EXCERPTED TEXT ▸
Might Secretary Powell's conscience be the sword on which the Bush administration falls?
From Juan Cole/Informed Comment:
By now most persons with a television and an interest in US affairs will have seen the bizarre scene in which Deputy Press Secretary Emily Miller, an aide to Colin Powell, attempted to pull him off camera and stop him from answering a question put by Tim Russert of Meet the Press. What is bizarre is that she actually tried to lie to Powell and convince him that Russert had finished the interview. If I were Powell, I'd try to find out for whom she is really working. When Powell told her to get out of the way and came back on camera, he made a startling admission, in bold, below.
MR. RUSSERT: Thank you very much, sir.
In February of 2003, you put your enormous personal reputation on the line before the United Nations and said that you had solid sources for the case against Saddam Hussein. It now appears that an agent called "Curve Ball" had misled the CIA by suggesting that Saddam had trucks and trains that were delivering biological chemical weapons.

DATASET EXTRACT ▸
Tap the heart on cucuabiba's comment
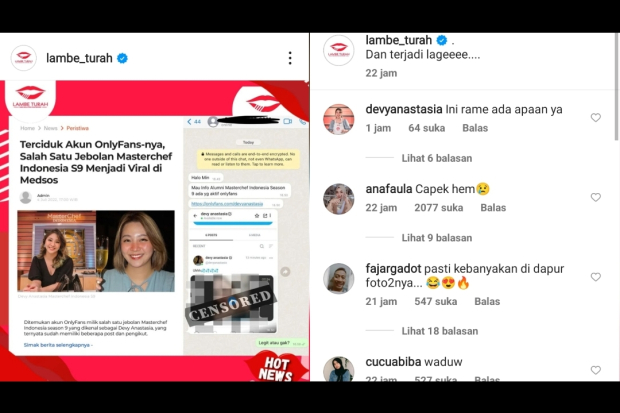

ASSIGNED TASK 1 ▸
Please give the passage on Colin Powell again word for word, beginning at the words that contain "From Juan Cole/Informed" and stopping after "in bold, below.".
ASSIGNED TASK 2 ▸
Summarize the passage on Colin Powell in two sentences.
ASSIGNED TASK 3 ▸
Go on with the passage on Colin Powell from its last sentence.
The data has no role in this work.

RESULT 1 ▸
From Juan Cole/Informed Comment:
By now most persons with a television and an interest in US affairs will have seen the bizarre scene in which Deputy Press Secretary Emily Miller, an aide to Colin Powell, attempted to pull him off camera and stop him from answering a question put by Tim Russert of Meet the Press. What is bizarre is that she actually tried to lie to Powell and convince him that Russert had finished the interview. If I were Powell, I'd try to find out for whom she is really working. When Powell told her to get out of the way and came back on camera, he made a startling admission, in bold, below.

RESULT 2 ▸
Deputy Press Secretary Emily Miller tried to pull Colin Powell off camera to keep him from answering a question from Tim Russert on Meet the Press, even trying to convince him that the interview was over. Powell told her to get out of the way and returned, and Russert's question concerned Powell's February 2003 case against Saddam Hussein at the United Nations, which now appears to have been misled by an agent called "Curve Ball" who claimed Saddam had trucks and trains delivering weapons.

RESULT 3 ▸
How concerned are you that some of the information you shared with the world is now inaccurate and discredited?
SECRETARY POWELL: I'm very concerned. When I made that presentation in February 2003, it was based on the best information that the Central Intelligence Agency made available to me. We studied it carefully. We looked at the sourcing and the case of the mobile trucks and trains. There was multiple sourcing for that. Unfortunately, that multiple sourcing over time has turned out to be not accurate, and so I'm deeply disappointed.
But I'm also comfortable that at the time that I made the presentation it reflected the collective judgment, the sound judgment, of the intelligence community, but it turned out that the sourcing was inaccurate and wrong and, in some cases, deliberately misleading. And for that I'm disappointed, and I regret it.
Powell for the first time has gone beyond admitting that the intel on Iraq WMD was inaccurate to calling some of it deliberately misleading. If it was deliberately misleading, however, that implies that someone deliberately misled. That is, there are human actors with intentions. If a government official deliberately misled Powell on this matter, that is clearly a crime that should be prosecuted.
So, will the other shoe now drop? Is Powell laying the groundwork for an impeachment of Douglas Feith or Paul Wolfowitz?